BEGIN

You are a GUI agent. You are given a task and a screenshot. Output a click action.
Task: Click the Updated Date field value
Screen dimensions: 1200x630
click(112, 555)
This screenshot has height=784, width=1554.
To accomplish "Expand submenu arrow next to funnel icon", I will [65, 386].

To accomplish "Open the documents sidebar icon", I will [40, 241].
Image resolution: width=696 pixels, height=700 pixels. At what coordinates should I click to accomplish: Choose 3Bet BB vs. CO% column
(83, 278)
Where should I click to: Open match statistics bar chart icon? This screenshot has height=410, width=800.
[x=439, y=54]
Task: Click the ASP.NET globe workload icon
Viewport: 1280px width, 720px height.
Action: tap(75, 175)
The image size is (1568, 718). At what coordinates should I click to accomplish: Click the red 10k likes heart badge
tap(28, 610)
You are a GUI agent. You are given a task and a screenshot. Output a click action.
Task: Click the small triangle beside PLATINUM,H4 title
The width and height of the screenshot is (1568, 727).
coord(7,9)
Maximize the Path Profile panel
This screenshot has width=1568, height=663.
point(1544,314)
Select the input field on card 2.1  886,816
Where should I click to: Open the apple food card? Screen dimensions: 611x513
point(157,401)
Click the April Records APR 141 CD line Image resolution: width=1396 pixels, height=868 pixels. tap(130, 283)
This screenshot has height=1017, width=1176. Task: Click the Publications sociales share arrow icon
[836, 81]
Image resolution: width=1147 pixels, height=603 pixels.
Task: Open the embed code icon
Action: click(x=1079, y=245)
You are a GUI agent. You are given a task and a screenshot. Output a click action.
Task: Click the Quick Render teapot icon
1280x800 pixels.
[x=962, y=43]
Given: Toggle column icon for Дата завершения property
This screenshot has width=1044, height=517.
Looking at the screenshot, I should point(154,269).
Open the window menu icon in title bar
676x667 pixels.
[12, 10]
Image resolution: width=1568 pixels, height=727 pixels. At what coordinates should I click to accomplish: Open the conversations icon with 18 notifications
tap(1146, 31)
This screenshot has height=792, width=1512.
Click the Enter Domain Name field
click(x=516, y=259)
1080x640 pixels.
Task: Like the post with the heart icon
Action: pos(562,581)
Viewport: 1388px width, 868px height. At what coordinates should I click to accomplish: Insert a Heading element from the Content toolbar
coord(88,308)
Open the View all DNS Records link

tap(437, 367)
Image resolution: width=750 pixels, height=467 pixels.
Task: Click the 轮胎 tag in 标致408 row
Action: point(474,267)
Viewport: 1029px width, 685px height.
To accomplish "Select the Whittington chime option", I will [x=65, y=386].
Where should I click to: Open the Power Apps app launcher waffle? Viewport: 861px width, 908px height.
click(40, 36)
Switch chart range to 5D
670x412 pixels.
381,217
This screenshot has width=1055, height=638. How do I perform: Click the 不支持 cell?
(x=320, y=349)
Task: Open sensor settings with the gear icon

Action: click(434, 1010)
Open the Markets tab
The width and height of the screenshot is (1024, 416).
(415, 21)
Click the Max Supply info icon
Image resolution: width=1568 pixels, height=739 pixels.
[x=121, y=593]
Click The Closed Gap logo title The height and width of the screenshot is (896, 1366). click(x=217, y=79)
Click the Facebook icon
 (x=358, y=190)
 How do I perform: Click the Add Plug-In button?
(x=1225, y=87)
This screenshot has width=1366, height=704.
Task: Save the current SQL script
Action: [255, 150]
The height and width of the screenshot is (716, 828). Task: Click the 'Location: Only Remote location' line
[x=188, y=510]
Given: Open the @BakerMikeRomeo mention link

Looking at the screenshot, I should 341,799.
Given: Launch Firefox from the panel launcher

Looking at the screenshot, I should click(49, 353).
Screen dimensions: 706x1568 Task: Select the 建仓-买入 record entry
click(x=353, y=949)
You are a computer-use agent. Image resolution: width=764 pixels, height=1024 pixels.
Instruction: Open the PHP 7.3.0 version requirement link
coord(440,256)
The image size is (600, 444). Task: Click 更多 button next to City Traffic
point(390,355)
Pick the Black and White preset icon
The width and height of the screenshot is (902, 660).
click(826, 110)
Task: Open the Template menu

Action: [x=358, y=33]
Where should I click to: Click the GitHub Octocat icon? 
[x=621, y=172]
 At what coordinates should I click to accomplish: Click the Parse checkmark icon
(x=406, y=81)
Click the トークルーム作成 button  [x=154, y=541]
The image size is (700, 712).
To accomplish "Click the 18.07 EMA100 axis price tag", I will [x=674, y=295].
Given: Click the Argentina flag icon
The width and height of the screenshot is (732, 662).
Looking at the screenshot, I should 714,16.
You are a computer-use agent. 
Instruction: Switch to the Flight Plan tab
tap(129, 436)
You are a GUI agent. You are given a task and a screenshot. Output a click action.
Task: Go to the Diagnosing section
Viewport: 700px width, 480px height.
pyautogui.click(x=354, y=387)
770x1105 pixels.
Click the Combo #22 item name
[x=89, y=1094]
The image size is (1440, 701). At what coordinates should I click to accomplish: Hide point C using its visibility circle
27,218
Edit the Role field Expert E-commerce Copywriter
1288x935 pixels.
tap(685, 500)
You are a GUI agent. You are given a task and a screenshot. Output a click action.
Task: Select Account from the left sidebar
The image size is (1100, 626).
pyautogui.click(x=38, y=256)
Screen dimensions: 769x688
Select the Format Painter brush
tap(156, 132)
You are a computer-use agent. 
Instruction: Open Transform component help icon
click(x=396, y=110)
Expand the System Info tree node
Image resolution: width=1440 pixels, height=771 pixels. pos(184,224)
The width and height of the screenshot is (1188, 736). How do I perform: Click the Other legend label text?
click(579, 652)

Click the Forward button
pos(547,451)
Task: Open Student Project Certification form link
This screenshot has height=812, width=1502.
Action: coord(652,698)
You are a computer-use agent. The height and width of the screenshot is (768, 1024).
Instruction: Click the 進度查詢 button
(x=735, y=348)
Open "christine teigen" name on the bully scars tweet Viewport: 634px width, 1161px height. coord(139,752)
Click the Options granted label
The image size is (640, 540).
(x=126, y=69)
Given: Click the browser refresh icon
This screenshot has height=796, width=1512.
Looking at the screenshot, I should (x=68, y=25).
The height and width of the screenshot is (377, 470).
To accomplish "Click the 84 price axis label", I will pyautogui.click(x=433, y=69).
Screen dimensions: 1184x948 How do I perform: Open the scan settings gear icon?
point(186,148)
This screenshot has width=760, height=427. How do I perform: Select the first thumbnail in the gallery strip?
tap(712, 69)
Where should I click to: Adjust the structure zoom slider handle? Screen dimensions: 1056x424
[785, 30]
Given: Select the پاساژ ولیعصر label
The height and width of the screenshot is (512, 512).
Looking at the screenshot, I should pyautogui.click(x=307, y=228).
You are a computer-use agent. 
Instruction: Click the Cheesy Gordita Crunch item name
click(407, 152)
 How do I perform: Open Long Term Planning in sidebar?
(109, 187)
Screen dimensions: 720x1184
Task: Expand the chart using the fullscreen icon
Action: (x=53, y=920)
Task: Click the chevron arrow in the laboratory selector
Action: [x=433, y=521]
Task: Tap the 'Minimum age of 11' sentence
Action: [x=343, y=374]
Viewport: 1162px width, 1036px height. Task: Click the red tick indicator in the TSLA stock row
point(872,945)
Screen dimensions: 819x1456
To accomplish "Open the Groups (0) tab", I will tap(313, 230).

END

# [WHAT IS EXPECTED]
Your job is to set down the whole listing a second time, exactly.

# [SOLUTION TO THIS PROBLEM]
You are a GUI agent. You are given a task and a screenshot. Output a click action.
Task: Click the Updated Date field value
Screen dimensions: 1200x630
click(112, 555)
This screenshot has height=784, width=1554.
To accomplish "Expand submenu arrow next to funnel icon", I will [65, 386].

To accomplish "Open the documents sidebar icon", I will [40, 241].
Image resolution: width=696 pixels, height=700 pixels. At what coordinates should I click to accomplish: Choose 3Bet BB vs. CO% column
(83, 278)
Where should I click to: Open match statistics bar chart icon? This screenshot has height=410, width=800.
[x=439, y=54]
Task: Click the ASP.NET globe workload icon
Viewport: 1280px width, 720px height.
Action: tap(75, 175)
The image size is (1568, 718). At what coordinates should I click to accomplish: Click the red 10k likes heart badge
tap(28, 610)
You are a GUI agent. You are given a task and a screenshot. Output a click action.
Task: Click the small triangle beside PLATINUM,H4 title
The width and height of the screenshot is (1568, 727).
coord(7,9)
Maximize the Path Profile panel
This screenshot has width=1568, height=663.
point(1544,314)
Select the input field on card 2.1  886,816
Where should I click to: Open the apple food card? Screen dimensions: 611x513
point(157,401)
Click the April Records APR 141 CD line Image resolution: width=1396 pixels, height=868 pixels. tap(130, 283)
This screenshot has height=1017, width=1176. Task: Click the Publications sociales share arrow icon
[836, 81]
Image resolution: width=1147 pixels, height=603 pixels.
Task: Open the embed code icon
Action: click(x=1079, y=245)
You are a GUI agent. You are given a task and a screenshot. Output a click action.
Task: Click the Quick Render teapot icon
1280x800 pixels.
[x=962, y=43]
Given: Toggle column icon for Дата завершения property
This screenshot has width=1044, height=517.
Looking at the screenshot, I should point(154,269).
Open the window menu icon in title bar
676x667 pixels.
[12, 10]
Image resolution: width=1568 pixels, height=727 pixels. At what coordinates should I click to accomplish: Open the conversations icon with 18 notifications
tap(1146, 31)
This screenshot has height=792, width=1512.
Click the Enter Domain Name field
click(x=516, y=259)
1080x640 pixels.
Task: Like the post with the heart icon
Action: pos(562,581)
Viewport: 1388px width, 868px height. At what coordinates should I click to accomplish: Insert a Heading element from the Content toolbar
coord(88,308)
Open the View all DNS Records link

tap(437, 367)
Image resolution: width=750 pixels, height=467 pixels.
Task: Click the 轮胎 tag in 标致408 row
Action: point(474,267)
Viewport: 1029px width, 685px height.
To accomplish "Select the Whittington chime option", I will [x=65, y=386].
Where should I click to: Open the Power Apps app launcher waffle? Viewport: 861px width, 908px height.
click(40, 36)
Switch chart range to 5D
670x412 pixels.
381,217
This screenshot has width=1055, height=638. How do I perform: Click the 不支持 cell?
(x=320, y=349)
Task: Open sensor settings with the gear icon

Action: click(434, 1010)
Open the Markets tab
The width and height of the screenshot is (1024, 416).
(415, 21)
Click the Max Supply info icon
Image resolution: width=1568 pixels, height=739 pixels.
[x=121, y=593]
Click The Closed Gap logo title The height and width of the screenshot is (896, 1366). click(x=217, y=79)
Click the Facebook icon
 (x=358, y=190)
 How do I perform: Click the Add Plug-In button?
(x=1225, y=87)
This screenshot has width=1366, height=704.
Task: Save the current SQL script
Action: [255, 150]
The height and width of the screenshot is (716, 828). Task: Click the 'Location: Only Remote location' line
[x=188, y=510]
Given: Open the @BakerMikeRomeo mention link

Looking at the screenshot, I should 341,799.
Given: Launch Firefox from the panel launcher

Looking at the screenshot, I should click(49, 353).
Screen dimensions: 706x1568 Task: Select the 建仓-买入 record entry
click(x=353, y=949)
You are a computer-use agent. Image resolution: width=764 pixels, height=1024 pixels.
Instruction: Open the PHP 7.3.0 version requirement link
coord(440,256)
The image size is (600, 444). Task: Click 更多 button next to City Traffic
point(390,355)
Pick the Black and White preset icon
The width and height of the screenshot is (902, 660).
click(826, 110)
Task: Open the Template menu

Action: [x=358, y=33]
Where should I click to: Click the GitHub Octocat icon? 
[x=621, y=172]
 At what coordinates should I click to accomplish: Click the Parse checkmark icon
(x=406, y=81)
Click the トークルーム作成 button  [x=154, y=541]
The image size is (700, 712).
To accomplish "Click the 18.07 EMA100 axis price tag", I will [x=674, y=295].
Given: Click the Argentina flag icon
The width and height of the screenshot is (732, 662).
Looking at the screenshot, I should 714,16.
You are a computer-use agent. 
Instruction: Switch to the Flight Plan tab
tap(129, 436)
You are a GUI agent. You are given a task and a screenshot. Output a click action.
Task: Go to the Diagnosing section
Viewport: 700px width, 480px height.
pyautogui.click(x=354, y=387)
770x1105 pixels.
Click the Combo #22 item name
[x=89, y=1094]
The image size is (1440, 701). At what coordinates should I click to accomplish: Hide point C using its visibility circle
27,218
Edit the Role field Expert E-commerce Copywriter
1288x935 pixels.
tap(685, 500)
You are a GUI agent. You are given a task and a screenshot. Output a click action.
Task: Select Account from the left sidebar
The image size is (1100, 626).
pyautogui.click(x=38, y=256)
Screen dimensions: 769x688
Select the Format Painter brush
tap(156, 132)
You are a computer-use agent. 
Instruction: Open Transform component help icon
click(x=396, y=110)
Expand the System Info tree node
Image resolution: width=1440 pixels, height=771 pixels. pos(184,224)
The width and height of the screenshot is (1188, 736). How do I perform: Click the Other legend label text?
click(579, 652)

Click the Forward button
pos(547,451)
Task: Open Student Project Certification form link
This screenshot has height=812, width=1502.
Action: coord(652,698)
You are a computer-use agent. The height and width of the screenshot is (768, 1024).
Instruction: Click the 進度查詢 button
(x=735, y=348)
Open "christine teigen" name on the bully scars tweet Viewport: 634px width, 1161px height. coord(139,752)
Click the Options granted label
The image size is (640, 540).
(x=126, y=69)
Given: Click the browser refresh icon
This screenshot has height=796, width=1512.
Looking at the screenshot, I should (x=68, y=25).
The height and width of the screenshot is (377, 470).
To accomplish "Click the 84 price axis label", I will pyautogui.click(x=433, y=69).
Screen dimensions: 1184x948 How do I perform: Open the scan settings gear icon?
point(186,148)
This screenshot has width=760, height=427. How do I perform: Select the first thumbnail in the gallery strip?
tap(712, 69)
Where should I click to: Adjust the structure zoom slider handle? Screen dimensions: 1056x424
[785, 30]
Given: Select the پاساژ ولیعصر label
The height and width of the screenshot is (512, 512).
Looking at the screenshot, I should pyautogui.click(x=307, y=228).
You are a computer-use agent. 
Instruction: Click the Cheesy Gordita Crunch item name
click(407, 152)
 How do I perform: Open Long Term Planning in sidebar?
(109, 187)
Screen dimensions: 720x1184
Task: Expand the chart using the fullscreen icon
Action: (x=53, y=920)
Task: Click the chevron arrow in the laboratory selector
Action: [x=433, y=521]
Task: Tap the 'Minimum age of 11' sentence
Action: [x=343, y=374]
Viewport: 1162px width, 1036px height. Task: Click the red tick indicator in the TSLA stock row
point(872,945)
Screen dimensions: 819x1456
To accomplish "Open the Groups (0) tab", I will tap(313, 230).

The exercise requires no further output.